El camino hasta allí empezó con un largo y pesado vuelo hasta Dar es Salaam (Remanso de Paz), la ciudad más grande de Tanzania. En el aeropuerto nos esperaba el equipo que iba a acompañarnos a lo largo de nuestro viaje: un chófer, un traductor y un cocinero. ¿Has tenido alguna vez cocinero? Yo no. Reímos mucho con la situación mientras nos adentrábamos en Tanzania a bordo del 4x4 que nos llevó a la Reserva de caza de Selous, nuestra primera parada, nuestro primer contacto con África. ¿Recuerdas que te hablé de Van Gogh y pensaste que tal vez no tenía nada que ver con esto y resultaba sólo un encabezamiento bonito? Verás, el destino quiso que, desgraciadamente, uno de mis amigos sufriese un percance médico. No era grave pero sí urgía tratamiento médico e incluso, una leve estancia en el Hospital. Mis dos amigos debían apearse del viaje. Me quedaba sola y no sabía qué hacer.
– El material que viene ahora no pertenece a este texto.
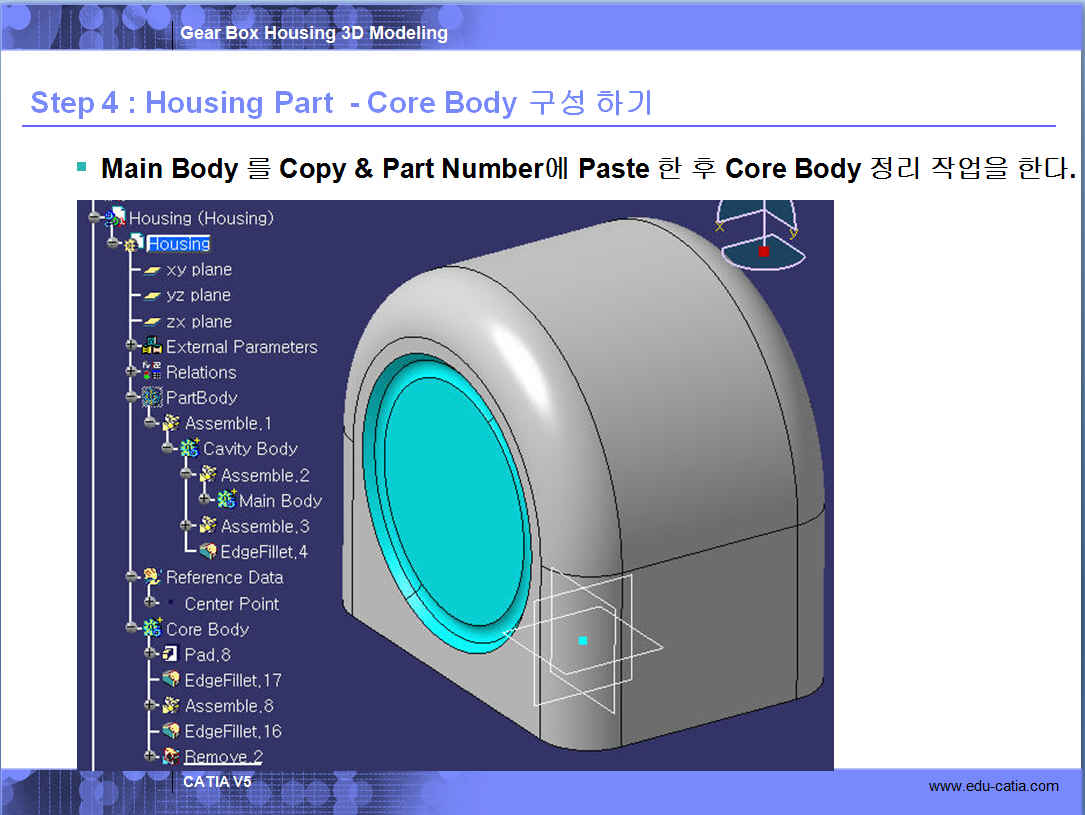1085x815 pixels.
Task: Click the Pad.8 feature icon
Action: pos(171,654)
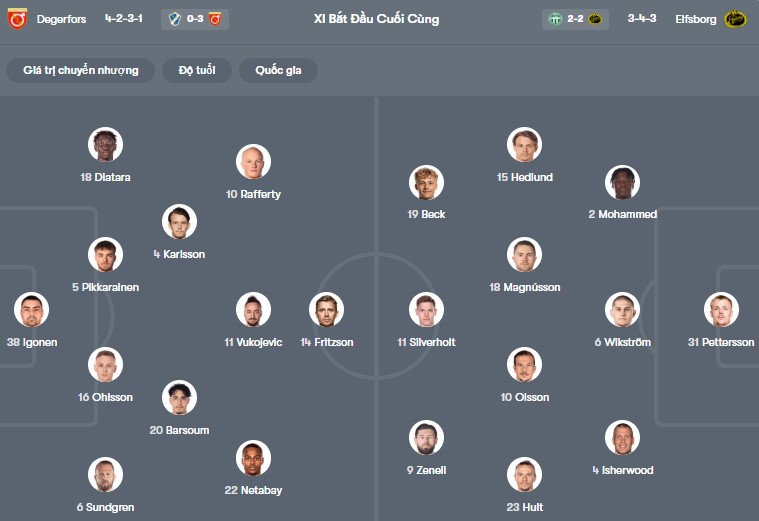
Task: Open Zeneli's player avatar
Action: click(426, 438)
Mis amigos insistieron en que siguiese la andadura. “Todo está pagado”, me decían. “Si estoy mejor nos vemos en Ruaha, y si no, nos veremos en Zanzíbar” ¿Y sabéis? Ya no dudé ni un instante. África me llamaba de una forma especial. Me había tocado el corazón. Así que me volví a subir al 4x4 y partí junto a mi chófer, mi traductor y mi cocinero a vivir la experiencia más increíble de mi vida, hasta entonces.
Tras dejar a mis amigos subidos en una avioneta camino de Dar es Salaam regresé al campamento.
Nos embarcamos por el rio Rufiji y navegamos al atardecer, rodeados de naturaleza salvaje. Todo era hermoso, por supuesto, pero había un problema. Mis compañeros de viaje se expresaban en dos lenguas, sí, pero ninguna que fuese la mía. Por supuesto, comprenderéis que no hablo swahili (y no, la experiencia de ver Tarzán en la tele no ayuda) y el inglés, lo chapurreo con alegría y voluntad pero no de forma fluida. Os preguntaréis que qué hacía el traductor entonces. Sinceramente, yo también. Su trabajo fue más descorazonador y entorpecedor que válido pero también cabe decir (oh sí, destino) que me obligó a esforzarme aún más para hacerme entender y entender.
Volvamos al río. Después del viaje, exhausta, llegué al campamento para tomar mi primera cena africana. Abi, el chófer de la expedición (y también el guía, claro) me esperaba. Si el traductor me ponía de los nervios con su inoperancia, Abi me hacía sentir todo lo contrario. Amaba África, amaba su trabajo y se sentía orgulloso de ser quién era y pertenecer al lugar que deseaba con todas sus fuerzas hacerme conocer.